2. Le statut de l’artiste et la rédaction du projet : La responsabilité pédagogique incombe toujours à l’enseignant. C’est d’ailleurs lui qui est porteur du projet dans le cadre d’une classe à P.A.C. C’est pourquoi, il est indispensable que l’enseignant et l’artiste définissent et rédigent conjointement le projet afin de préciser très exactement les modalités d’intervention de l’artiste (classe entière, demi-groupe, groupe limité à … X élèves etc …) et surtout le rôle de chacun.
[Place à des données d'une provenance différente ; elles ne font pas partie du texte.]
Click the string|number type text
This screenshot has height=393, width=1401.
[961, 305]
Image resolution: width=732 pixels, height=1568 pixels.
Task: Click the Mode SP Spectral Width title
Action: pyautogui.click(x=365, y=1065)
En effet, un artiste n’est pas a priori un pédagogue et c’est à l’enseignant de veiller au cadre pédagogique de l’intervention (niveau de langage, reformulation, gestion du groupe etc …) de même que c’est lui seul qui pourra établir les ponts nécessaires avec les autres champs disciplinaires. Il est utile d’avoir toujours en tête que l’artiste n’est là que pour apporter son concours dans le champ artistique que l’enseignant ne maîtrise pas.

3. La rémunération de l’artiste : il existe plusieurs cas de figure :
a) L’artiste dépend d’une structure culturelle. C’est elle qui le rémunère et adressera alors une facture à l’établissement. Dans ce cas, il y a lieu de prendre contact avec cette structure pour le devis initial et l’établissement d’une convention.

b) L’artiste a un numéro Siret et peut donc être rémunéré en honoraires. Il convient alors d’établir une convention directement avec lui. Cependant les tarifs pratiqués ne sont pas libres mais réglementés par le Ministère de la Culture. Il y a donc lieu de se rapprocher des D.R.A.C. pour connaître les tarifs en vigueur. Le taux horaire comprend la préparation, la concertation et le temps devant les élèves. Attention, pour les ateliers d’écrivain, le montant de la rémunération est plus élevé. Il s’entend par demi-journée face aux élèves.

c)Il est possible de se rapprocher des collectivités territoriales ou de partenaires privés (banques, etc., dans le cadre du mécénat d’entreprise) pour certains projets.

Pour conclure, il est peut-être bon de rappeler le principe de base de tout partenariat, à savoir que chacun des partenaires doit avoir le sentiment de "gagner" quelque chose. Aucun atelier ne pourra s’accomplir pleinement si enseignant et artiste ne s’entendent pas, si un équilibre ne parvient pas à s’instaurer. Chacun doit parvenir à trouver sa " juste" place.